Le terme de Lean, qui signifie littéralement « maigre, sans gras », a d’abord été mis en place dans l’industrie automobile. Ce terme a été donné par une équipe de chercheurs du MIT au système de production mis en place par Toyota, le Toyota Production System : TPS, qui est une utilisation formelle du Taylorisme.

Après la seconde guerre mondiale, et dans le but de redynamiser l’industrie automobile du Japon, Sakichi Toyoda (fondateur de Toyota) s’est rendu aux Etats-Unis pour étudier les lignes de montage misent en place par Ford. C’est là qu’il découvre le procédé de Taylor qui formalise et standardise les méthodes, outils et connaissances. Il faudra 25 ans pour que le TPS soit déployé sur les lignes de production.

Une fois le process déployé en interne, les fournisseurs ont été formés à cette méthode pour que le TPS soit pleinement opérationnel.

Cette démarche implique tout le personnel productif ou non (opérateurs, managers, dirigeants, …) afin de créer une dynamique de progrès, et dans le but d’amener l’ensemble de l’organisation à faire évoluer durablement les comportements et pratiques professionnelles pour coproduire des résultats.

 


Le Lean Management dans le monde du bâtiment : Le Lean Construction

Plus communément appelé Lean Construction, il est avant tout une philosophie que chacun doit s’appropriée, et comprendre pour pouvoir le développer de manière optimale dans son entreprise et plus largement sur ses chantiers.

Son principe premier est de réduire toutes sortes de gaspillages sur l’ensemble de la chaîne de valeur. Celle-ci est fixée par le client  seulement « intéressé » par la Valeur Ajoutée.

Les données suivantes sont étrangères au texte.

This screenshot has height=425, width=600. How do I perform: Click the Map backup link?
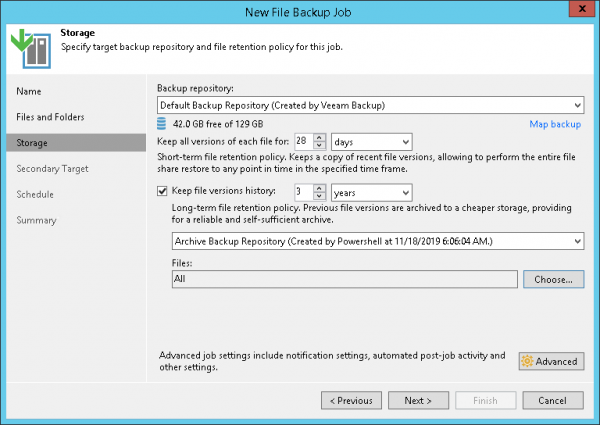(555, 124)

A l’inverse la Non Valeur Ajoutée est la somme des activités qui augmentent les coûts, demandent du temps, des ressources ou de l’espace et qui n’augmentent pas la valeur du produit ou du service.

D’après des recherches réalisées par des grands noms du Lean Construction comme Lauri Koskela, les grandes sources de gaspillage (mudas) sur les chantiers ont été définies comme suit :

    1. Sur-production : produire trop et trop tôt
    2. Attentes des compagnons (d’ordre de responsable, de matériaux, de matériels, etc…)
    3. Logistique aléatoireRoue Deming
    4. Processus / traitement : toute opération superflue
    5. Déplacements inutiles des compagnons, des matériaux, etc…
    6. Réparation / Reprise des malfaçons
    7. Stock important, mal géré, mal stocké, etc…
    8. Non utilisation des bonnes idées, non implication du personnel
    9. Mauvais transfert de l’information, erronée ou superflue
    10. Mauvaise communication
    11. Résistance au changement

 

Ce processus, bien qu’étant avant tout une philosophie de travail, repose sur des outils et principes tels que :
       - 5S
       - Last Planner System (LPS)
       - Value Stream Mapping (VSM)
       - Integrated Project Delivery (IPD)
       - Takt Time
       - Cartes kanban
       - Management visuel
       - L’amélioration continue (Kaysen)

Le Lean Construction fait parti, à l’instar du BIM, des nouveaux outils de gestion de projets. Ils sont complémentaires dans le travail collaboratif, même si utilisés indépendamment ils sont plus productifs que la méthode classique, ensemble ils améliorent la qualité, la productivité et le délai des projets.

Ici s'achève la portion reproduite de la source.